Brooks: Having a Clinton ‘Reign’ Without ‘A Lot of Scandal’ Has No Precedent

On Friday’s broadcast of “PBS NewsHour,” New York Times columnist David Brooks argued that “Having a reign of Clinton without a little — a lot of scandal bubbling around side” is something without historical precedent and “this election has descended into the realm of Kardashianville.”

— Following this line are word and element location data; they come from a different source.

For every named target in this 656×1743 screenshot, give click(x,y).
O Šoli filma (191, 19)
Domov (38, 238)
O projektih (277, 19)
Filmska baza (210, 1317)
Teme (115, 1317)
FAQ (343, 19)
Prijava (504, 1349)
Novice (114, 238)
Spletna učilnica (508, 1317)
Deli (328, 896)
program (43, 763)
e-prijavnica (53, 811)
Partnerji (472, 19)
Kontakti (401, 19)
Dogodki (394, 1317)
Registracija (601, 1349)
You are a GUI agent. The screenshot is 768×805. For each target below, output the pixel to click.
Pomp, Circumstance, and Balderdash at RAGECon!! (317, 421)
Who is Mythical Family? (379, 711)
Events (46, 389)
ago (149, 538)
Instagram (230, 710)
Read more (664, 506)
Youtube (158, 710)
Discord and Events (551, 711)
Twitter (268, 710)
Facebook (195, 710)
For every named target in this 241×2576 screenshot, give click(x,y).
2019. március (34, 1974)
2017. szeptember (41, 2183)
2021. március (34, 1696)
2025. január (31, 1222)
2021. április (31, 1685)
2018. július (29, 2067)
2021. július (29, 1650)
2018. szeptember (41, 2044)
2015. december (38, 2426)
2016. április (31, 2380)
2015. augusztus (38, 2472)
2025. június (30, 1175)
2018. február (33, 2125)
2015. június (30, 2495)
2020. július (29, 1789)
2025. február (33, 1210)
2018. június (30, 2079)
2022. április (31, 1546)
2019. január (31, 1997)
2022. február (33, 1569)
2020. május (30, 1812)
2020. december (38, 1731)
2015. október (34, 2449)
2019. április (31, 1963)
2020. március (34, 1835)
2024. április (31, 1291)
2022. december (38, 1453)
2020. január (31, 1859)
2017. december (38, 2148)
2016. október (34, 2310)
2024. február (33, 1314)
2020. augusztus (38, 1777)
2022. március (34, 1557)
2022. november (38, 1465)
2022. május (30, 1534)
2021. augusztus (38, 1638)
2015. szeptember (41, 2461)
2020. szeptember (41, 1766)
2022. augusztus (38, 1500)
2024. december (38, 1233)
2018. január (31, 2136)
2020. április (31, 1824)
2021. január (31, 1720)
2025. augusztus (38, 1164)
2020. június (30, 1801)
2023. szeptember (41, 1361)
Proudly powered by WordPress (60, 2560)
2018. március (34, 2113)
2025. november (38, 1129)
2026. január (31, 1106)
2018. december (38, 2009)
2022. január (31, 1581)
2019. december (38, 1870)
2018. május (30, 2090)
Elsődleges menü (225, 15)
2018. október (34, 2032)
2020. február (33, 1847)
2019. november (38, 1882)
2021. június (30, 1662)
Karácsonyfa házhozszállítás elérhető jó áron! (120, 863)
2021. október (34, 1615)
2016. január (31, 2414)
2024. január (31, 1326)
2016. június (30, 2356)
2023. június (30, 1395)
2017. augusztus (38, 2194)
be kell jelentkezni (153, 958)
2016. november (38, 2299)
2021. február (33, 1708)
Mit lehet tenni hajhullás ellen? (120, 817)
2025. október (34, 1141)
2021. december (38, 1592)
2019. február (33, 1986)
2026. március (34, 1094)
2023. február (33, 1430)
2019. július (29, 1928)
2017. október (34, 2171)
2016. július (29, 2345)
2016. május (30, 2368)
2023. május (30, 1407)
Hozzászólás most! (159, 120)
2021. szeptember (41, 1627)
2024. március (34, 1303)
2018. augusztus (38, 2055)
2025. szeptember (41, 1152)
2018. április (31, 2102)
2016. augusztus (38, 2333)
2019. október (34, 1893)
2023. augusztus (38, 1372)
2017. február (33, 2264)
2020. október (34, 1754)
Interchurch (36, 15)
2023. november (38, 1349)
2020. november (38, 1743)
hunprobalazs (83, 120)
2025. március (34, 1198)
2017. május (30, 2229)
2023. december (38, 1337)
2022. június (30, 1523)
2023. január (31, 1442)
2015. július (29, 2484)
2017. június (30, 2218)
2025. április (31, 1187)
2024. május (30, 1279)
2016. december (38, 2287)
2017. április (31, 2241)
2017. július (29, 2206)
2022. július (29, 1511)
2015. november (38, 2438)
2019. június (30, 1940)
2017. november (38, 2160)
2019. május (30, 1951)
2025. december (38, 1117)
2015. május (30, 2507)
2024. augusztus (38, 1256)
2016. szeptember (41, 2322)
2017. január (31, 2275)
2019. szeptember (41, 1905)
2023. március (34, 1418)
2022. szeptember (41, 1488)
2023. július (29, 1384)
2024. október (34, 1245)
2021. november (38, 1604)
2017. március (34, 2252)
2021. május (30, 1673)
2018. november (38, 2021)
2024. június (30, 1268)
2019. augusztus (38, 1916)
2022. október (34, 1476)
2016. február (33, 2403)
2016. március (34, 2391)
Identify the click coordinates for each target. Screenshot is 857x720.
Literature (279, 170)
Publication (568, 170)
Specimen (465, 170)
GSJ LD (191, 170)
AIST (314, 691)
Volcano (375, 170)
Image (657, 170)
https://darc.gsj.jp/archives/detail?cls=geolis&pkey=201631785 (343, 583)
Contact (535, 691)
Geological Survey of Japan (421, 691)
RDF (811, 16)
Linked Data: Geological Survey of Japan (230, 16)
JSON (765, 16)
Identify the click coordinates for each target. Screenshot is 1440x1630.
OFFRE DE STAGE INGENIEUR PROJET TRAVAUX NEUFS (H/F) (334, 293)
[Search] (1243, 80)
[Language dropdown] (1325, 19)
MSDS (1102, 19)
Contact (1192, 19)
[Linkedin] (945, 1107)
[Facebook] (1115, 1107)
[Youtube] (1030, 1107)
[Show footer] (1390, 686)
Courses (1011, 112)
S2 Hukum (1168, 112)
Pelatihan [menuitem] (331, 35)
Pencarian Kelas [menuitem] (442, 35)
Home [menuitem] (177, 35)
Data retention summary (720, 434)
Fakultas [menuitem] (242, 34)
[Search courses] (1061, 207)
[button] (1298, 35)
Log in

Brooks said, “[W]e’re not going to know the substance of it by Election Day. Whatever emails were in there, whatever they’re investigating, it’s hard to believe we’ll have some actual knowledge. But it brings ]former Representative] Anthony Weiner (D-NY) back to the surface. And the argument that Republicans could make with a lot of justices, welcome to the next four years of your life. Having a reign of Clinton without a little — a lot of scandal bubbling around side is just not something we have any historical precedent for. And so, this is just another. And who you hang around with and who you associate with is going to come back to haunt you. And it’s almost perverse, in the way we’ve come down to sex scandals, and the way this election has descended into the realm of Kardashianville. But we’re here. And so I do think a lot of voters will think, there’s just scandal on both sides. It’s just all sleazy. And that is not the substance of what we have learned today, but that’s the atmospherics of it.”

He added, “[T]his gets to ‘Entertainment Tonight.’ It gets to every comedian. It gets to the National Enquirer. It gets out to the group of people who are, as they say, not information-rich voters, who are the ones who are actually deciding. And a lot of their decision is, I really don’t like this Donald Trump guy, but — so I’ve got to vote for Clinton. But then they get this news about Clinton. And they’re just going on their moral instincts, and it begins to look like parity of sleaze.”